Team Wilson defeated Team Stewart 132–112. Kelsey Plum of the Las Vegas Aces scored 30 points to tie Maya Moore for the All-Star Game record for points. She was named the MVP of the game. This was A'ja Wilson's second time winning as team captain – moving herself to 2–0.

==Rosters==
===Selection===
On June 2, the WNBA announced that 2022 would similar roster selection process to the 2019 WNBA All-Star Game. Fans, WNBA players, head coaches, sports writers, and broadcasters would all be able to vote for All Stars. All groups could fill out a ballot of four guards and six front court players. Players and coaches could not vote for members of their own team. Voting began on June 3 at 2 p.m. ET and concluded on Monday, June 20 at 11:59 p.m. ET.

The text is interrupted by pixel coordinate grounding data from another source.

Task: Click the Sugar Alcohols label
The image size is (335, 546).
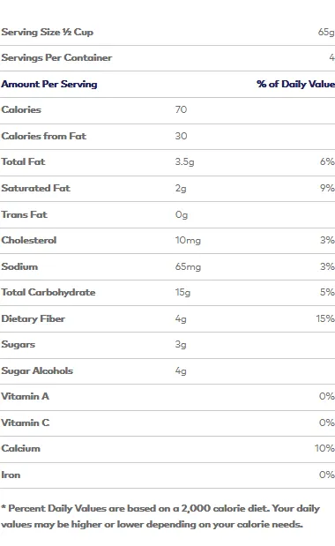Action: (37, 370)
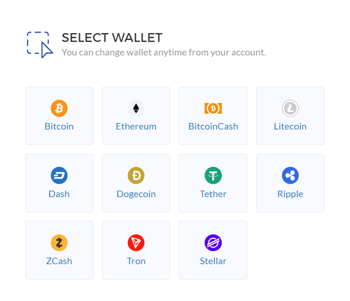Select the Bitcoin wallet label
This screenshot has height=301, width=350.
tap(59, 126)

The voting was weighted as follows:

| Voting group | Vote weight |
|---|---|
| Fans | 50% |
| WNBA players | 25% |
| Sports media | 25% |

Players were not allowed to vote for their own teammates. The top 10 players receiving votes based on this weighting would be selected to the All-Star Game. These ten players would be deemed the starters. The starters were revealed on June 22, 2022. After the announcement of the starters, the WNBA's head coaches selected the 12 reserves. Coaches voted for three guards, five frontcourt players, and four players at either position regardless of conference. They could not vote for their own players. The reserves were announced on June 28, 2022. The top two vote-getters were captains of the two All-Star teams and selected their teams from the pool of 8 remaining starters and the 12 reserves. The captains drafted their respective rosters by selecting first from the remaining eight players in the pool of starters and then from the pool of 12 reserves. ESPN broadcast the WNBA All-Star Team Selection Special on July 2, 2022.

====Fan Vote Results====
The following is the top 20 players based on fan voting alone.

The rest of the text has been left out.